Así, cada vez que nos juntamos con los pibes, alguien, inevitablemente, hace la misma pregunta: “¿Por qué nunca hay minas?”. Como se puede deducir del enunciado, estas reuniones están marcadas por la angustia frente la ausencia de mujeres. Costumbre solidificada por doce años de asistir a un colegio sólo para varones. Me gustaría culpar a esta santa institución y sus arcaicas costumbres por la ausencia de mujeres en nuestras reuniones. Pero esa no es la verdadera razón. La razón está en nosotros. Somos unos pajeros y unos hijos de puta. Martín Kohan y los formalistas rusos dirían que lo más importante está en la conjunción. Creo que tienen toda la razón. Por separado nos comportamos siempre como caballeros españoles. Juntos somos la peste.

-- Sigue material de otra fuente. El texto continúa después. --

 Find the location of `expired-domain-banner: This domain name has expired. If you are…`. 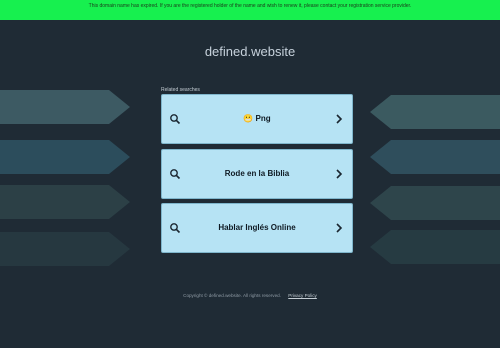

expired-domain-banner: This domain name has expired. If you are… is located at coordinates (250, 10).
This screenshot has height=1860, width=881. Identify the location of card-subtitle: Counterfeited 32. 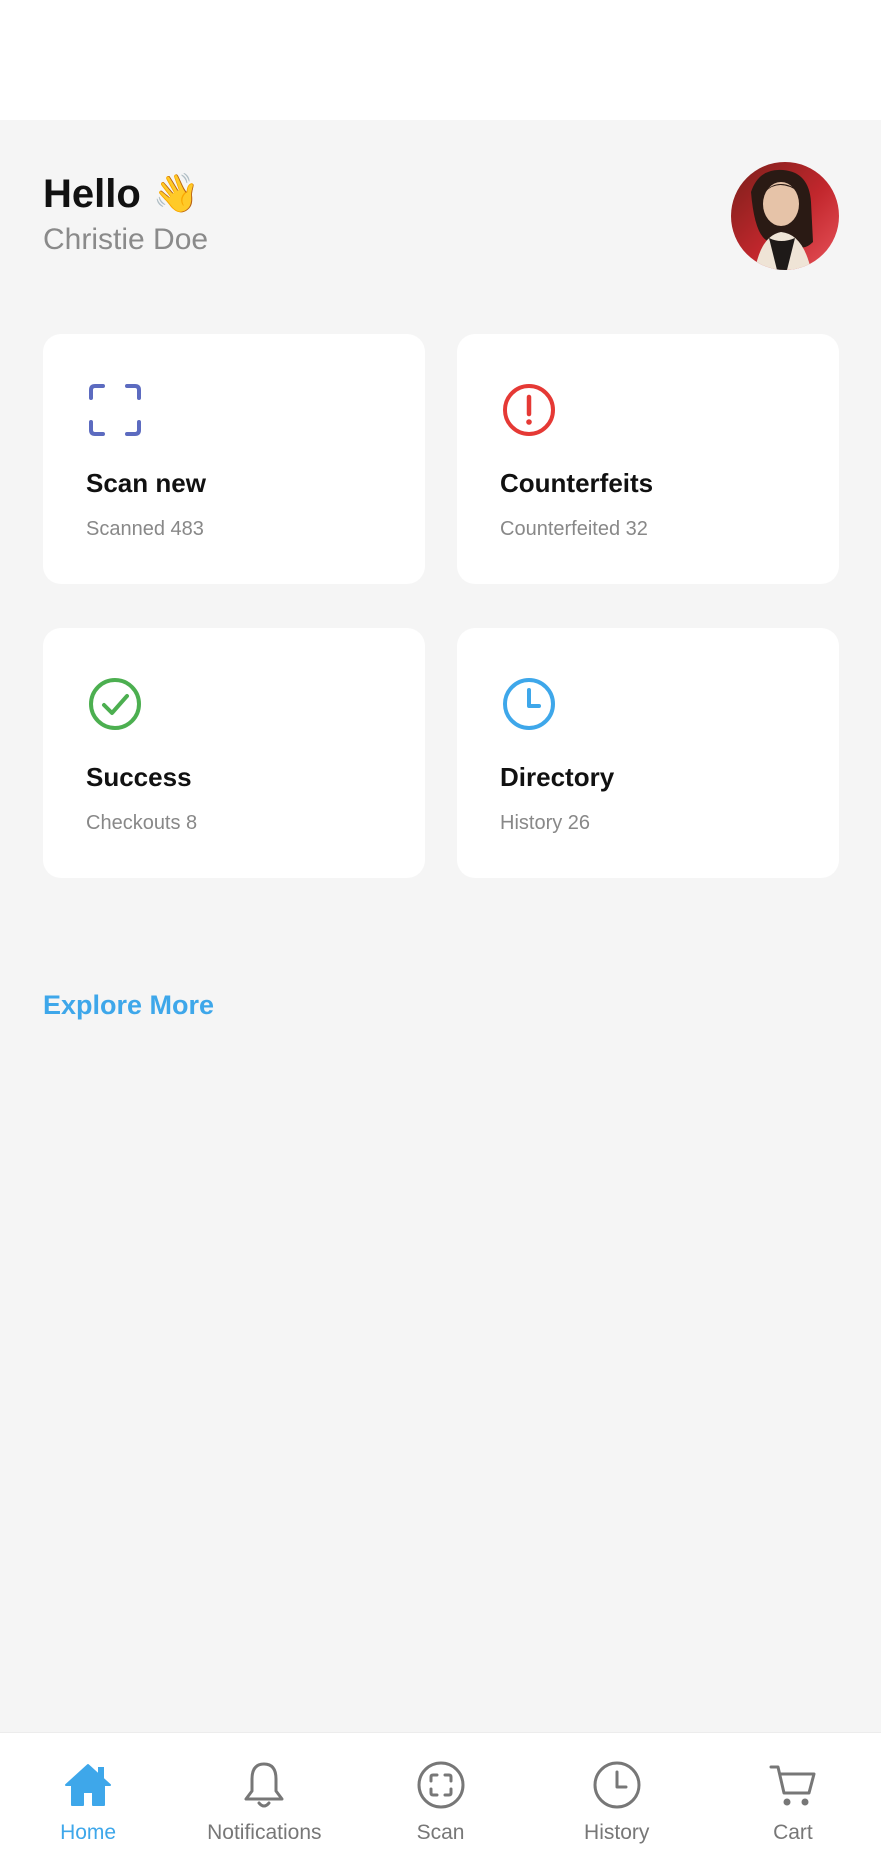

Al primer indicio de rechazo, nos dedicamos a escupirle sistemáticamente el asado a quien tenga mejor chance con las chicas. “Edu, te llama tu novia”. “Nico, ¿les contaste de la vez que te pegaste HPV (enfermedad venérea)?” Eso cuando somos finos y no nos ponemos escatológicos. “Me cayó pesado el pollito”. A diferencia del teorema de Nash, que nos dice que cooperar maximiza las ganancias del grupo, los pibes siguen fieles el teorema de Nach. Si no gano yo, no gana nadie.